NFL Commissioner Roger Goodell called rookie contracts "ridiculous" the other day, and I couldn't agree with him more.
"There's something wrong about the system," Goodell said Friday. "The money should go to people who perform."
Goodell was reacting largely to the $57.75 million contract No. 1 pick Jake Long, an offensive tackle from Michigan, signed with the Miami Dolphins.
"He doesn't have to play a down in the NFL and he already has his money," Goodell said during a question-and-answer period at the end of a weeklong sports symposium at the Chautauqua Institution. "Now, with the economics where they are, the consequences if you don't evaluate that player, you can lose a significant amount of money.

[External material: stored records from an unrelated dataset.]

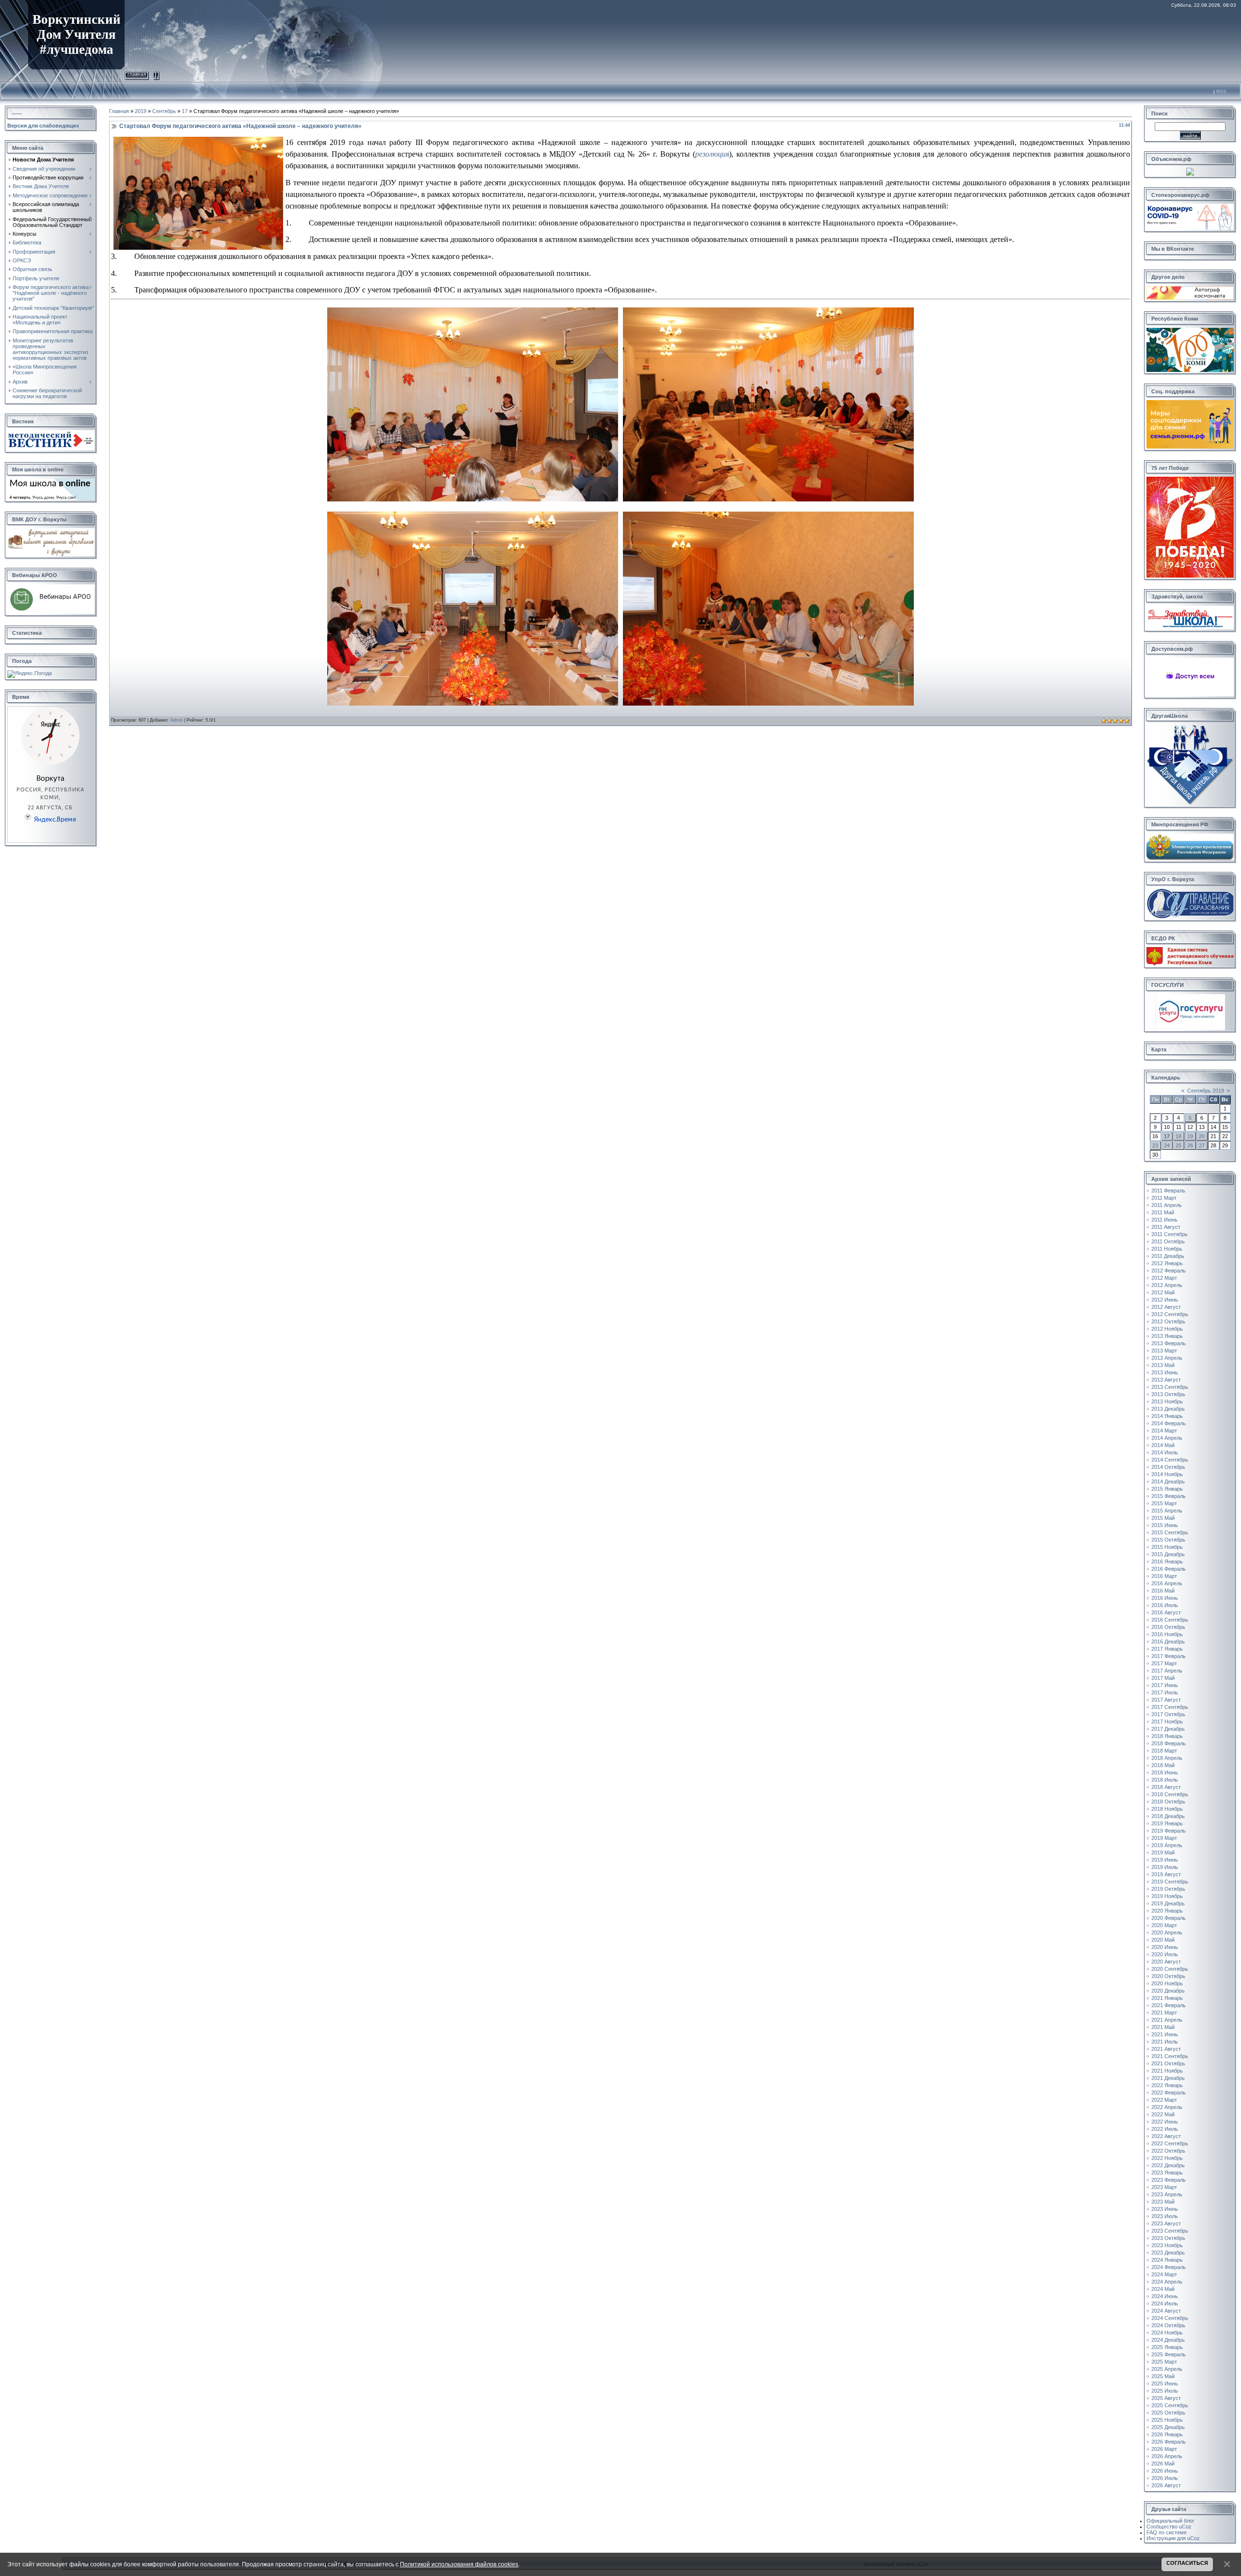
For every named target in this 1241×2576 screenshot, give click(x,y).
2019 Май (1163, 1852)
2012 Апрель (1166, 1285)
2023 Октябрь (1168, 2238)
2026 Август (1166, 2485)
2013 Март (1164, 1350)
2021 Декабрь (1168, 2078)
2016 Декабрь (1168, 1641)
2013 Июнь (1164, 1372)
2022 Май (1163, 2114)
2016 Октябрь (1168, 1627)
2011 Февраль (1168, 1190)
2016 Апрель (1166, 1583)
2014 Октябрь (1168, 1467)
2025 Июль (1164, 2391)
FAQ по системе (1166, 2532)
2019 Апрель (1166, 1845)
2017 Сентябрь (1169, 1707)
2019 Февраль (1168, 1831)
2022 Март (1164, 2100)
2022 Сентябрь (1169, 2143)
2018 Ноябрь (1167, 1809)
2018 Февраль (1168, 1743)
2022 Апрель (1166, 2107)
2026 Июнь (1164, 2471)
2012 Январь (1167, 1263)
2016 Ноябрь (1167, 1634)
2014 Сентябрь (1169, 1460)
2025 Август (1166, 2398)
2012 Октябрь (1168, 1321)
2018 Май (1163, 1765)
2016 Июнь (1164, 1598)
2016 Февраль (1168, 1569)
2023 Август (1166, 2223)
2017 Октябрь (1168, 1714)
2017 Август (1166, 1700)
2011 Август (1165, 1227)
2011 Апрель (1166, 1205)
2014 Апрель (1166, 1438)
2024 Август (1166, 2311)
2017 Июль (1164, 1692)
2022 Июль (1164, 2129)
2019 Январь (1167, 1823)
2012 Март (1164, 1278)
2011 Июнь (1164, 1220)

"And that money is not going to players that are performing. It's going to a player that never makes it in the NFL. And I think that's ridiculous."
Goodell hinted that he will push for a change when he opens labor negotiations in the fall, and I would think that would be a welcome one.

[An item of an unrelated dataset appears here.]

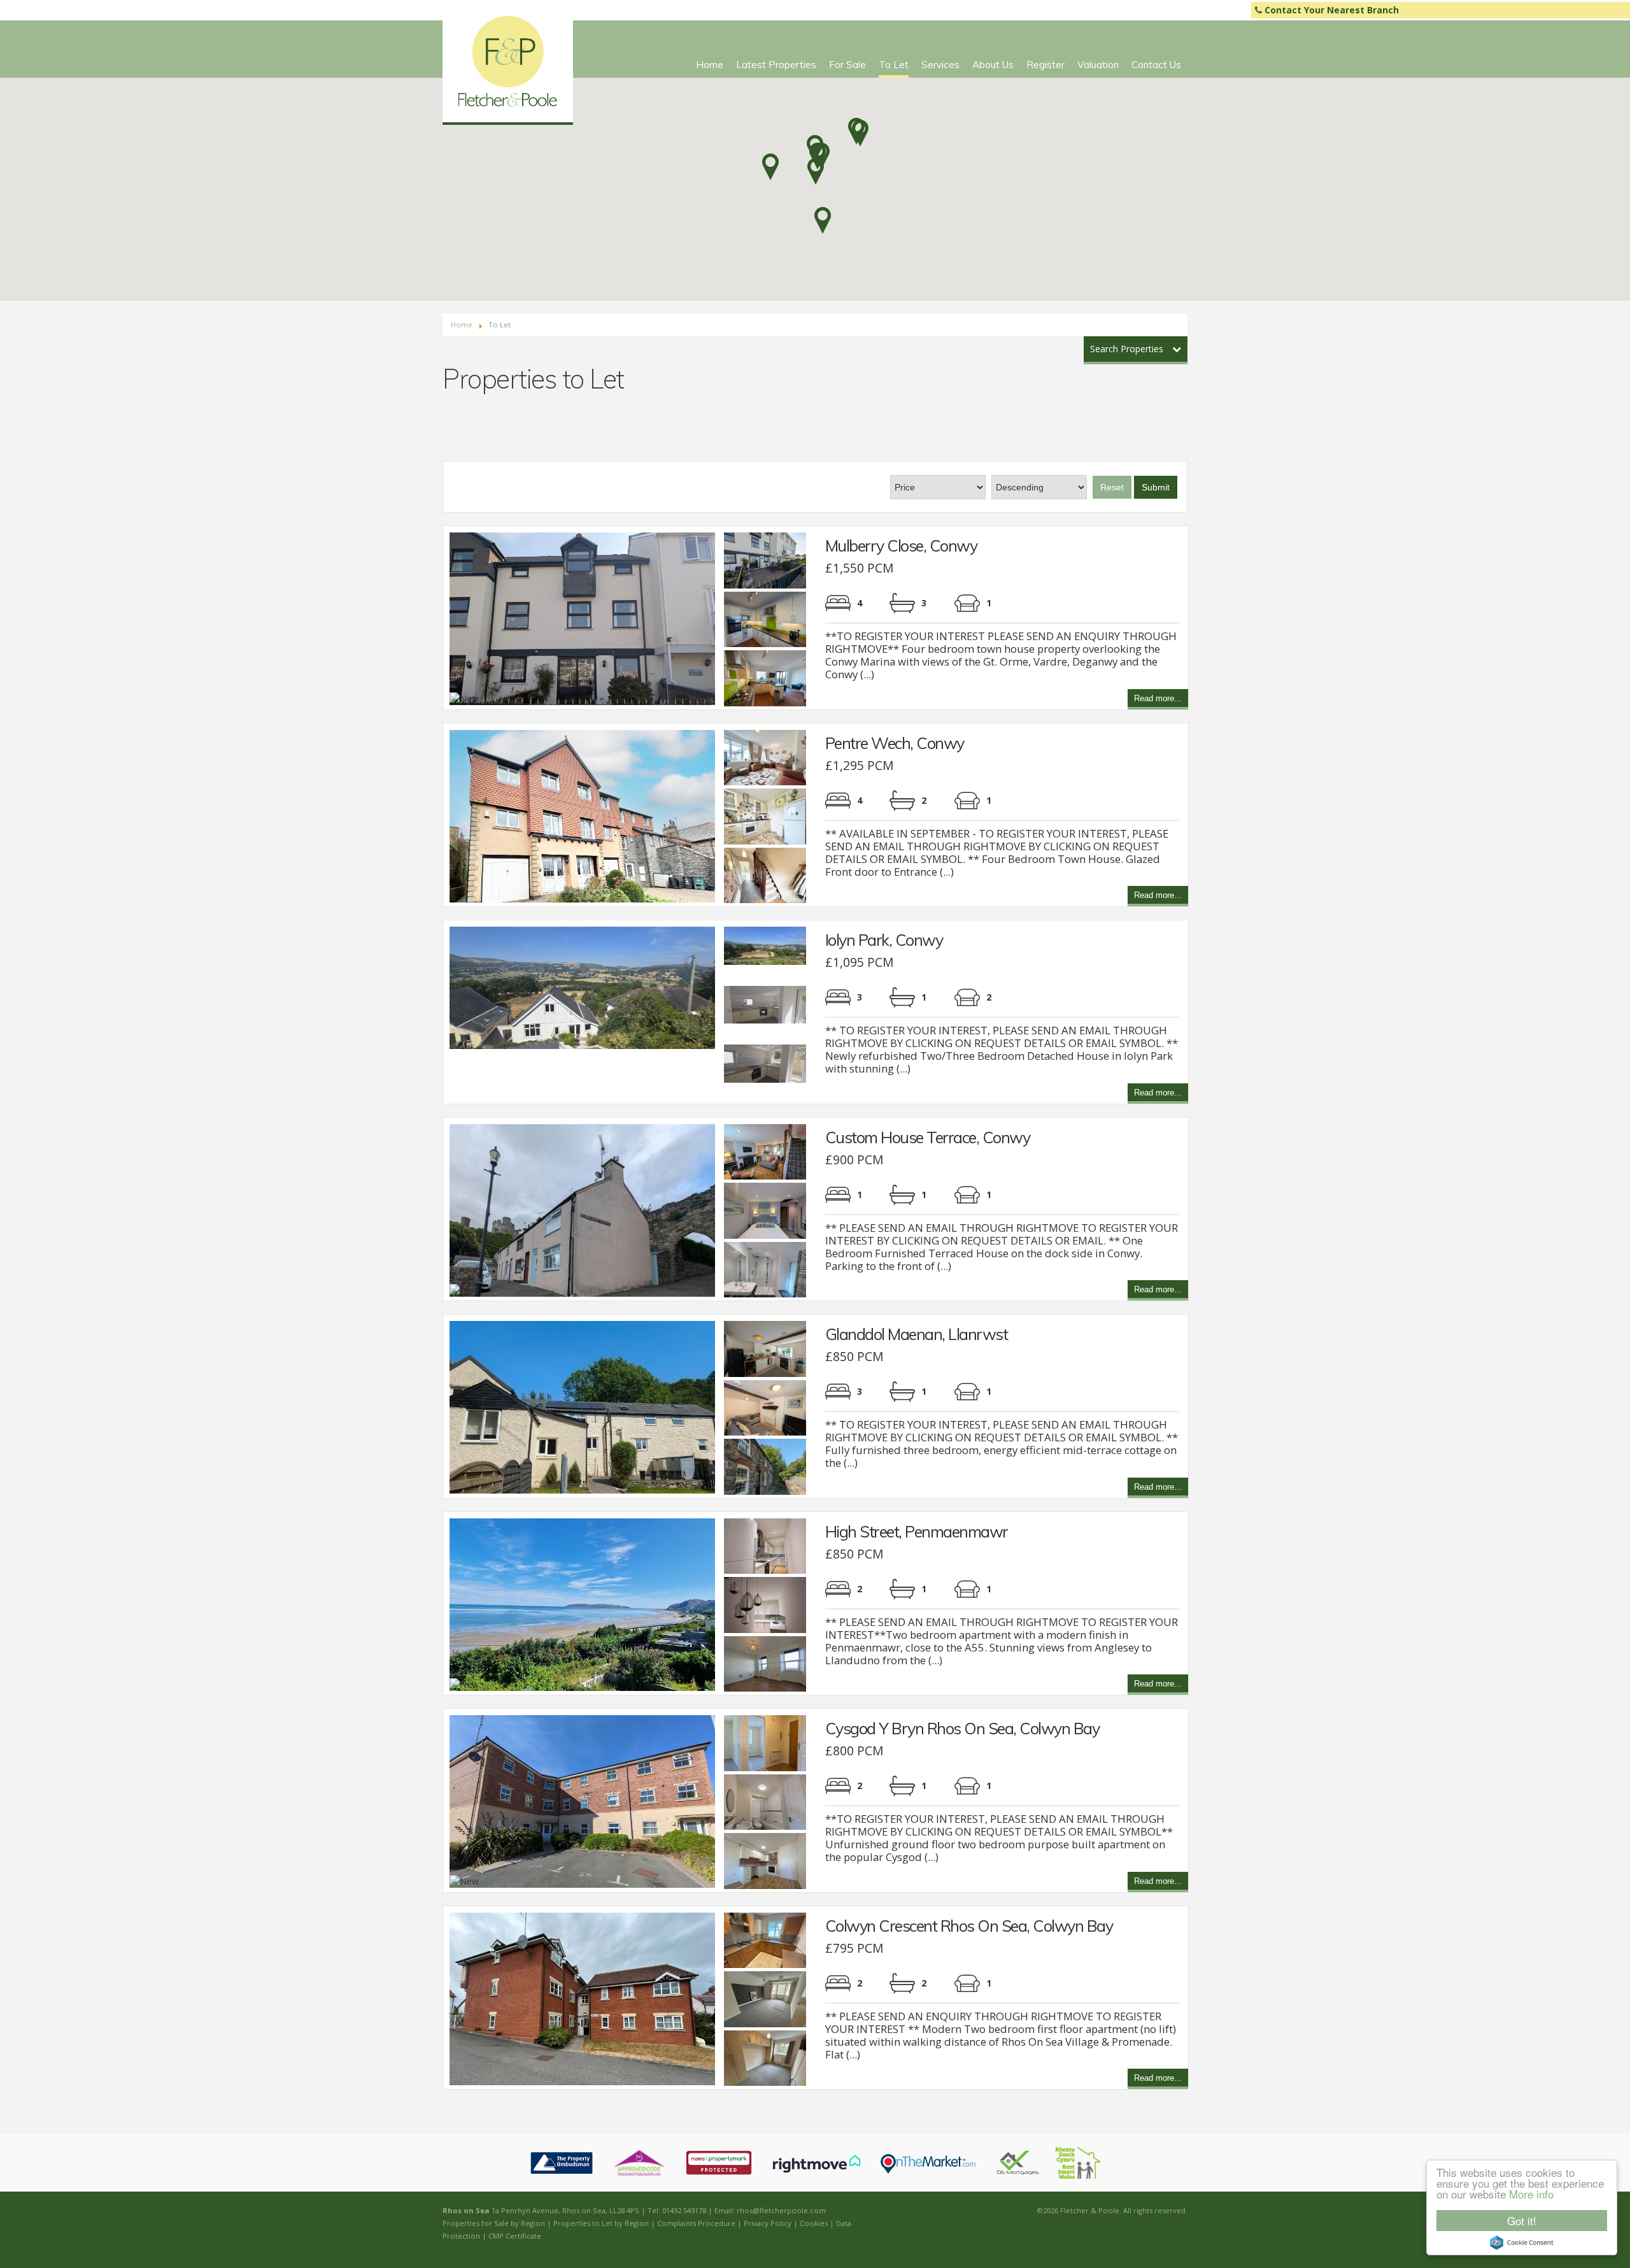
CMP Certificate (514, 2236)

Nothing against Long, or any rookie, but I agree with Goodell that players should earn their big payday on an NFL field before they get it. Not get paid before they have earned.
The NBA has a salary scale for rookies. Major League Baseball does not, but it does have a 'slotting system' where the commissioner's office issues recommendations for how much each draft position should be paid.
A rookie salary scale makes sense in the NFL. Financially, it gives the money to those who have already earned it. Also, it would get rookies to camp on time and end some of the ridiculous holdouts by guys who need to be on the field.